The components of Long-Term Debt follow:

      2003     2002  
Domestic notes due through 2015              
(average year-end interest rate:              
4.4%–2003; 4.8%–2002)   $ 16,389   $ 17,923  
Foreign notes due through 2011              
(average year-end interest rate:              
19.1%–2003; 4.8%–2002)     47     9,965  
9.45% Guaranteed ESOP Notes              
due through July 1, 2004         3,715  
6.90% Notes due October 1, 2006     105,073     104,945  
7.15% Notes due October 1, 2009     226,092     225,686  
4.55% Notes due April 15, 2013     198,032      
4.90% Notes due April 15, 2018     198,124      
8.70% Debentures due January 15, 2025     105,224     105,683  
7.00% Debentures due August 1, 2027     168,000     168,000  
6.70% Debentures due August 1, 2028     167,050     167,050  
      $ 1,184,031       $ 802,967    

     In April 2003, the Company issued $200,000 of 4.55% Notes due on April 15, 2013 and $200,000 of 4.9% Notes due on April 15, 2018. The effective yields of these note issues were 4.71% and 5.03%, respectively, including the results of interest rate hedging activity and other financing costs.

     The April 2003 note issues were offered under a registration statement filed in March 2003 with the Securities and Exchange Commission using a “shelf” registration process. This registration was for one or more offerings of debt securities, common stock, warrants, purchase contracts and units, up to a total dollar amount of $750,000, including $100,000 of securities carried forward from a registration filed in October 1997. The remaining availability under the March 2003 shelf registration is $350,000.

     Long-term debt balances as of September 30, 2003 and 2002 have been impacted by certain interest rate swaps that have been designated as fair value hedges, as discussed in Note 10.
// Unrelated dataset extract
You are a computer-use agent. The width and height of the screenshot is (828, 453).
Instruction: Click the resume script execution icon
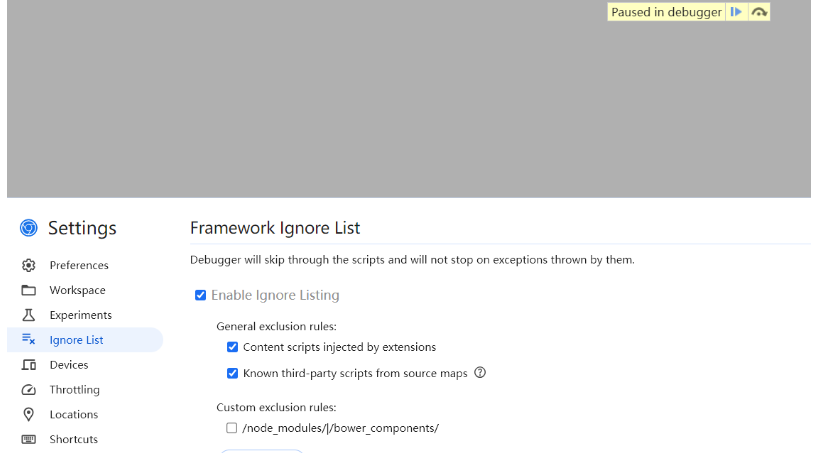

     The aggregate annual maturities of long-term debt during the fiscal years ending September 30, 2005 to 2008 are as follows: 2005–$5,252; 2006–$384; 2007–$100,405; 2008–$427.
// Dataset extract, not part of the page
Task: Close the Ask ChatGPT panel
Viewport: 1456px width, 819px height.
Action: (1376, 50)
     The Company capitalizes interest costs as a component of the cost of construction in progress. The following is a summary of interest costs:

    2003     2002     2001  
Charged to operations $ 43,488   $ 40,269   $ 61,585  
Capitalized   10,346     17,952     28,625  
    $ 53,834       $ 58,221       $ 90,210    

     Interest paid, net of amounts capitalized, was $32,649 in 2003, $39,153 in 2002, and $63,760 in 2001.